The Roots of Catholic Phenomenology

JPI 987

Phenomenology has been one of the main philosophical movements of the 20th and 21st Centuries, and has occupied the attention of Catholic thinkers from the beginning.  The purpose of this course is, on the one hand, to reflect on the project of phenomenology as it was formulated by its founder, Edmund Husserl, at the beginning of the last century, and as it was developed in its “realist” and ethical direction by Max Scheler.  On the other hand, the class will explore the reception of this approach to philosophy in its early and realist form by certain Catholic philosophers: Edith Stein, Dietrich von Hildebrand, and Karol Wojtyla.  The aim is to reflect on both what it is in phenomenology that has attracted Catholic thinkers and what has proved to be an obstacle to a full integration into a Catholic vision of the world.  One of the regular themes of the course will be a comparison between phenomenology and more traditional metaphysics as an approach to philosophical reflection on God, the world, and the meaning of man.
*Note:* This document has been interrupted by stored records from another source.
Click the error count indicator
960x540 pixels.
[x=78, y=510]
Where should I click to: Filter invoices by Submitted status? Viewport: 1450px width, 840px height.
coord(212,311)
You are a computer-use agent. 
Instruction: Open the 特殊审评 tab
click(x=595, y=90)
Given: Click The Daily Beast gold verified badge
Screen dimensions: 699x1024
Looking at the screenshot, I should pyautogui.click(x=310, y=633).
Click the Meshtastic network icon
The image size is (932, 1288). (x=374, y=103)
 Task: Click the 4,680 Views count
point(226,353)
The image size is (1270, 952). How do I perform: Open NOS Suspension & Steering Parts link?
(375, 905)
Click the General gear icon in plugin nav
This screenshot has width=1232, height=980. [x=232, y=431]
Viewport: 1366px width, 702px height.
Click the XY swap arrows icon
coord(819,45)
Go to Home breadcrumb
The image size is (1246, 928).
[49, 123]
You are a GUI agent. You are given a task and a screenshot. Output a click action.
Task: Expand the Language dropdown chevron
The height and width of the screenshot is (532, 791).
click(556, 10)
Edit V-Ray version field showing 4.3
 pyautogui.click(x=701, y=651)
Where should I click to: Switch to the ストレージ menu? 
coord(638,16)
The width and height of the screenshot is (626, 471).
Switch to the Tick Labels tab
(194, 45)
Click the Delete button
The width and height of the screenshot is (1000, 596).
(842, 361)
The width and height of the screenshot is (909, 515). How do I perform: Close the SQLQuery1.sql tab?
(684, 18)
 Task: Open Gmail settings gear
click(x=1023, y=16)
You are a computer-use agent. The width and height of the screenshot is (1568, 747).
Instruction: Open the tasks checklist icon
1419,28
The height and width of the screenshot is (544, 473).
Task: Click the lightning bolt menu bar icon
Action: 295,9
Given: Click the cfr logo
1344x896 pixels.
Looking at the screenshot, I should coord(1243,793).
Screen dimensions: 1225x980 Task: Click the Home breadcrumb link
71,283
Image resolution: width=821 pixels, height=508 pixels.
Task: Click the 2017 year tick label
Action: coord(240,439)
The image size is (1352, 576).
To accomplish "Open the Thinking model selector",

Course Texts for Spring 2015
 

  • Husserl. The Crisis of European Sciences and Transcendental Phenomenology: An Introduction to Phenomenological Philosophy (Evanston: Northwestern University Press, 1970).
  •  Husserl, Phenomenology and the Crisis of Philosophy (New York: Torchbook, 1965).
  • Scheler. Formalism in Ethics and Non-Formal Ethics of Values: A New Attempt Toward the Foundation of an Ethical Personalism (Evanston: Northwestern University Press, 1973).
  • Stein, Knowledge and Faith (Washington, D.C.: ICS Publications, 2000). Compendium of readings (available through University Readers)
  • Course compendium, including essays from Karol Wojtyla and a text by Dietrich von Hildebrand.